The government currently kills people as part of exercising its policing powers, which most people agree are overly aggressively used.

If this lowers that rate, it's possible that the difference in beatings, shootings, and home invasions will be basically even, because there isn't a large portion of the criminal element which is waiting for better encrypted cellphones to do these things (hint: other things about cellphones make these problematic, and most depend on other evidence anyway when prosecuted), where there is a reason to think that police being restrained in using illegal investigation methods will decrease the rate at which police use other illegal investigation methods.


> there are definitely going to be cases where innocent people get hurt as a result

That's only true in a vacuum. Can you think of a case that has no other factors than an encrypted file, where someone, as a result, "got hurt?"


Please provide the guesstimates, or rework the following formula for me:

X = how well the government is currently enforcing the law Y = amount of innocent people getting hurt K = role of encryption in all this

Y = X × K

What would you say K is? Is it big enough to be talking about it?

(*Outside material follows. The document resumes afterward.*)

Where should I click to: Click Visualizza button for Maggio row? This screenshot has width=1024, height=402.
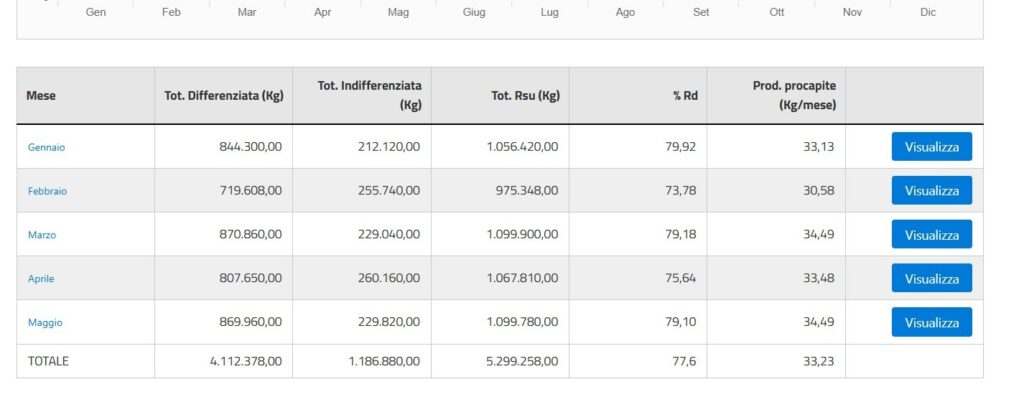931,322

People that are OK with innocent people getting hurt never seen to realize that this usually guarantees that criminals get away with their crimes by the wrong person being convicted. Is that also something you are OK with?


It's a hard step in logic to go from criminals getting off due to insufficient evidence from encrypted iPhones, to the wrong person being convicted.


Maybe he is trying to explain why so many people in his department have recently purchased Apple phones. Latent criminal tendencies are the only possible explanation.